The biggest individual barrier to implementing a population health program is data aggregation and standardization from multiple sources for providers and payers, according to a recent KPMG survey. The survey results that population health management programs aimed at improving quality and access to care while reducing costs for a designated group of patients, are taking hold at health plans and providers. Healthcare provider and health plans see this happening despite challenges associated with moving away from fee-for-service payment models, which have been in effect for decades, and toward alternate payment methods that are tied to quality, bundled contracts or other means.

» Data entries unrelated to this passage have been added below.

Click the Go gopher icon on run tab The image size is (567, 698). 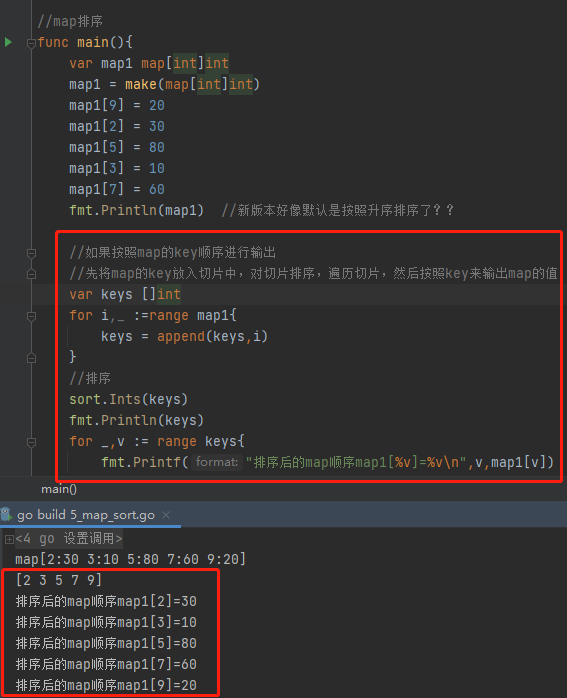[x=6, y=515]
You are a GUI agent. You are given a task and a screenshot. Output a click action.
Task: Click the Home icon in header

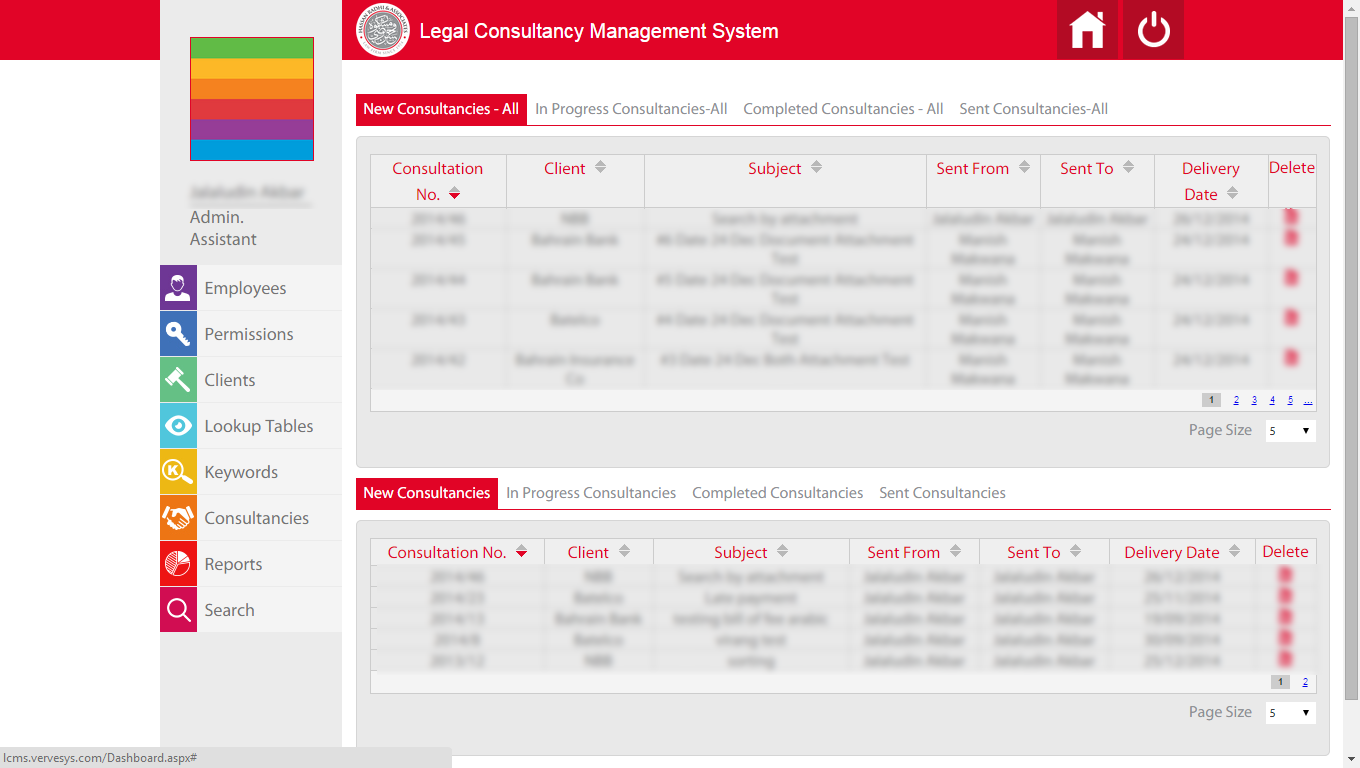[1087, 30]
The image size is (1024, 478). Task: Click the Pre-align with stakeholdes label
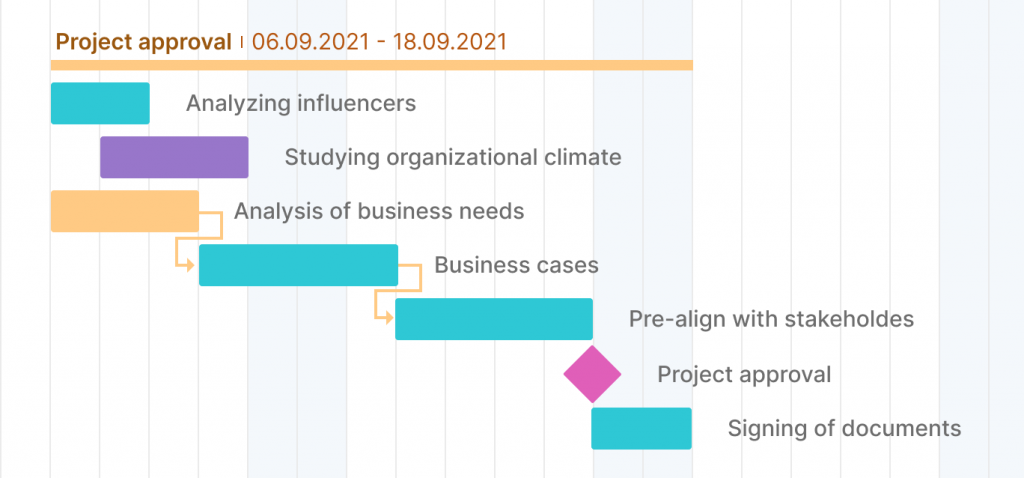pos(771,319)
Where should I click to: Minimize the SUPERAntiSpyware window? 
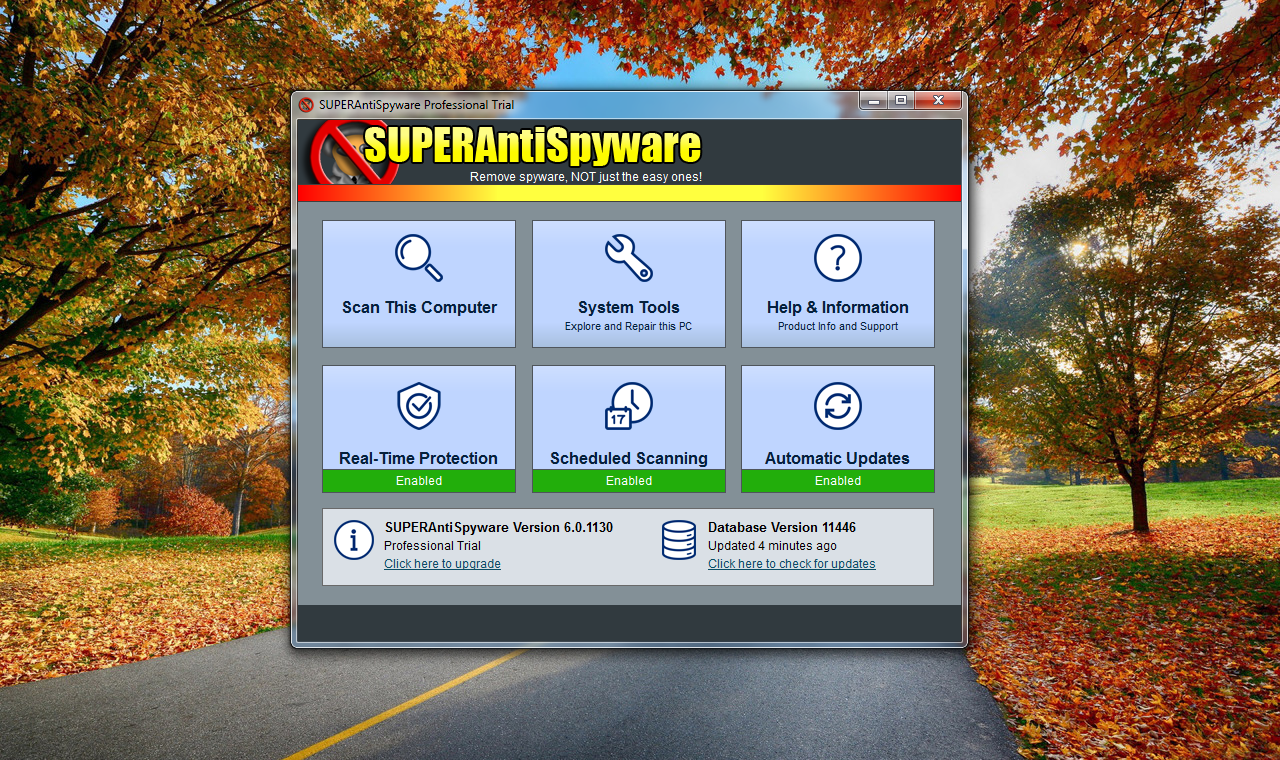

“The move to population health is very encouraging given that nearly half of providers and payers are seeing the benefits,” said Michael Beaty, a principal at KPMG’s Healthcare & Life Sciences practice in a statement.“Providers are taking on more financial risk from these programs, but they have a greater opportunity to share from savings. Payers gain from administrative efficiencies and letting providers take on that risk.”
– 44 percent of respondents at payer and providers found that they have a population health platform in place that is being “utilized efficiently and effectively.”
– Another 24 percent are in the process of implementing a population health program within the next three years.
– Only 10 percent said they have no plans to implement a population health platform and another 21 percent of respondents said their organization doesn’t require a population health platform.
– Stakeholder adoption (10 percent) and integrating with clinical work flows (10 percent) were cited as additional barriers to implementing population health management progarms.
– Another 34 percent cited “all of the above” which includes those barriers, as well as enabling patient engagement, funding investments, and selecting appropriate vendors as additional challenges.
– When asked about where they stand with value-based payments, 36 percent said “some of our revenue is generated by value-based payments and 14 percent said the majority of revenue is generated by value based payments. A quarter of respondents (26 percent) said they are planning to enter value-based payment arrangements in the next one-to-three years and only 7 percent of the organizations said they are not. The remaining 17 percent of healthcare organizations said they don’t require value-based payments.
“The complaints about incorporating technology into clinical workflows are fairly common and have many doctors and others involved with care delivery dissatisfied with electronic health records and other tools,” said Todd Ellis, principal at KPMG who co-hosted a Webcast titled Lessons from the Front Lines: Building your population health program – it’s not as easy as it sounds, with Beaty and KPMG Partner Joe Kuehn. “This can be remedied by better training and incorporating clinicians into the process of selecting technology.”
“It is not necessarily a surprise that nearly a quarter of providers are not acknowledging the need for value-based payments,” Kuehn said. “Various parts of the country are transitioning at a slower pace. The vast majority of health plans and providers, however are moving this way, particularly after CMS had set some aggressive targets in January 2015, followed by some of the national health plans, to shift their reimbursement in this direction.”
Survey results were gathered from 86 respondents who identified themselves as working for a payer or healthcare provider during KPMG’s webcast on Dec. 2. The webcast featured Kash Patel, Vice President Population Health & Analytics, Information Technology, at Mount Sinai Health System outlining how to develop population health management programs, developing measurable goals and addressing clinical, operational and technical considerations.